We examined how the combination of short and long DNA reads affects the length and quantity of the resulting DNA sequences. In this study we used the Saccharomyces cerevisiae (GenBank NC_001133 … NC_001148, NC_001224) reference genome. From this genome, we generated nine sets of short DNA reads using the pIRS [30] ver. 1.1.1 application and five sets of long reads using the NanoSim [31] ver. 1.0.0 tool, where each set had a different depth of coverage. The details of application used and dataset parameters are provided in Supplementary Materials.

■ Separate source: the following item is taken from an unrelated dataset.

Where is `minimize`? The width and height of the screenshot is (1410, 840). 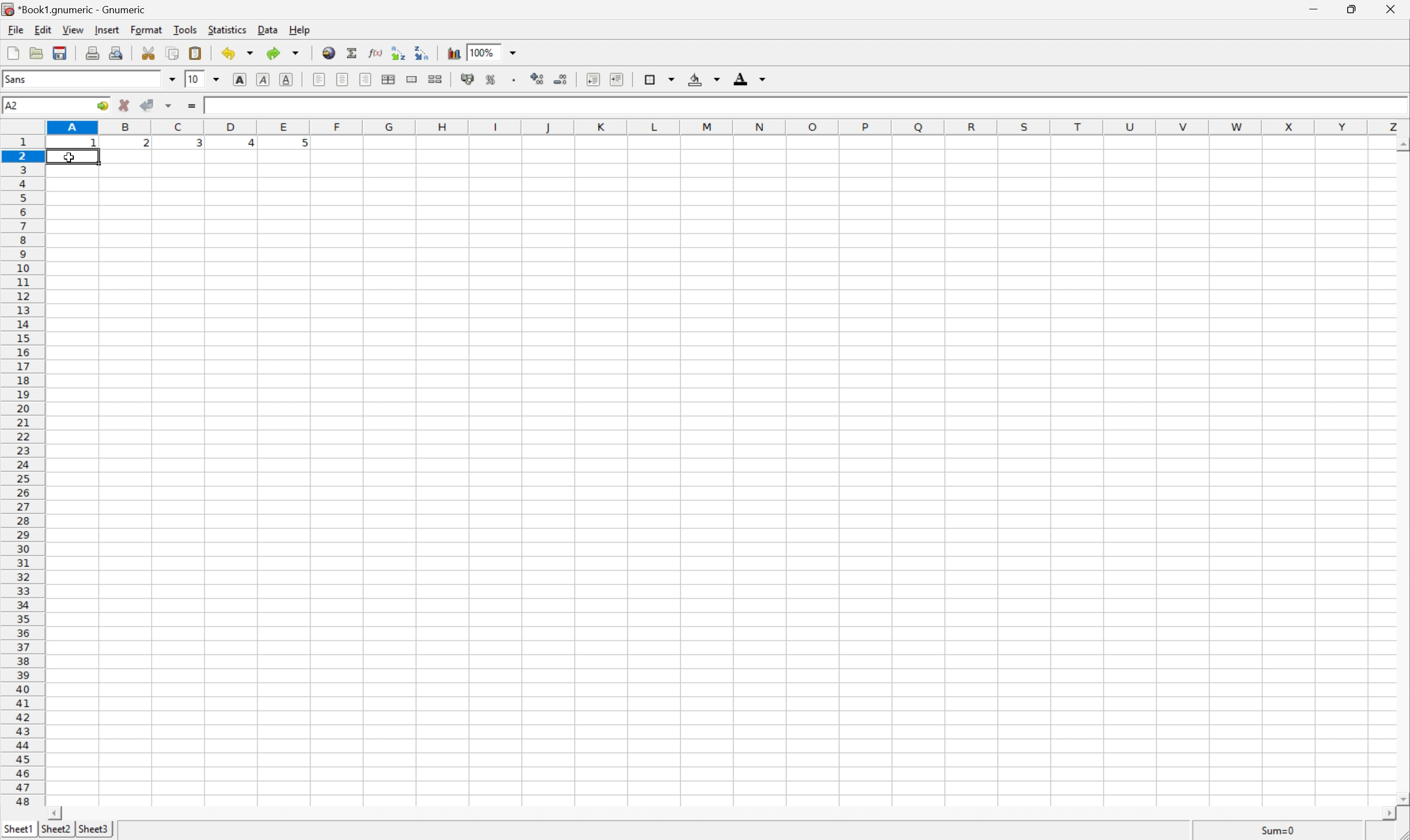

The generated short reads were de novo assembled by ABySS ver. 2.0.1, then contigs were linked using long reads. The results, presented in Figure 4, prove that combining long DNA reads with short ones can significantly increase the consistency of the resulting assemblies by reducing the final number of scaffolds. Moreover, increasing the coverage of any sequencing technology above a certain level does not improve the results further.

Next, we investigated how the use of long DNA reads affects the reconstruction of complex DNA structures such as long tandem repeats. We compared our method to a technique where gaps are filled with short DNA reads. In this experiment we generated an input set of reads for two organisms: Escherichia coli (GenBank NC_000913) and Saccharomyces cerevisiae (GenBank NC_001133 … NC_001148, NC_001224). We used the same applications, pIRS and NanoSim as before. Their parameters are provided in Supplementary Materials. The short reads were de novo assembled by ABySS [9]. Next, we linked contigs with long DNA reads using the dnaasm-link tool in two modes: with and without gap filling. Then, the scaffolds produced by dnaasm-link without gap filling were treated by three tools for filling gaps with short DNA reads: GapFiller [32] ver. 1.10.0, Sealer [33] ver. 1.9.0, and SOAPdenovo2 GapCloser [34] ver. 1.12.0. Finally, we compared a number of detected tandem repeats using the Tandem Repeats Finder application [35]. This application was also launched on the reference genomes, to determine ground truth data for this study. The results presented in Table 4 depict the advantage of filling gaps using dnaasm-link over other existing methods.


Motif len. [bp] Num of repet. NGS unitigs dnaasm-link without gap fill. dnaasm-link without gap filling dnaasm-link with gap fill.
+ GapFiller + Sealer + GapCloser

E. coli 181 3.0 - - - - - -
181 2.3 - - - - - -
178 1.9 - - + - - +
226 2.0 - - - - - +
113 2.7 - - - - - +
226 1.9 - - - - - -
200 2.0 - - - - - +

S. cerevisiae 135 1.9 - - - - - -
135 1.9 - - - - - -
135 3.1 - - - - - -
135 3.1 - - - - - -
135 1.9 - - - - - -
192 2.2 - - - - - -
192 2.1 - - - - - -
84 3.0 - - - - - -
1998 2.0 - - - - - -
207 2.1 - - - - - +
81 3.3 - - - - - +
189 1.9 - - - - - +
72 5.3 - - - - - +
189 2.3 - - - - - +

The table presents all tandem repeats in the E. coli and S. cerevisiae reference genomes. In the presented table “+” signs mean the correct reproduction of the specified repetitive fragment and “-” signs mean the lack of correct reconstruction. The presented results indicate that the usage of long DNA reads by dnaasm-link tool allows reconstructing some of tandem repeats.
3.3. Time and Memory Usage

We examined the dnaasm-link application in terms of performance, as this can be crucial in the analysis of large volume sequencing data. Our application was compared with LINKS [18] and SSPACE-LongRead [19] in terms of time and memory usage. The results are presented in Figure 5.

As expected, combining contigs in applications with accurate mapping takes much more time than in k-mer based tools, in particular, because of the time required to map long DNA reads to preassembled contigs. For example, the calculation time of the SSPACE-LongRead application, for which BLASR [36] software is used in the mapping process, is over 15 times longer than for tools using a k-mer approach, like the dnaasm-link tool. Our tool is significantly faster than the LINKS application, because LINKS, which uses a similar algorithm, is implemented in Perl. In addition, the LINKS application requires much more RAM memory; for example, for a genome of size 100 Mbp and coverage of long reads equal to 30x, the LINKS application uses over 200 GB of RAM memory, and our application only 18.3 GB.

4. Discussion

The dnaasm-link application is a new tool for both connecting contigs and filling the gaps between them with long DNA reads. The presented results indicate that the application works similarly to existing tools in terms of the quality of the resulting DNA sequences. However, it works significantly faster with much less RAM memory usage, which can be crucial for large volume sequencing data. Moreover, the presented software contains a module for filling the gaps between contigs with a specified sequence from an appropriate long DNA read, which is not implemented in similar tools.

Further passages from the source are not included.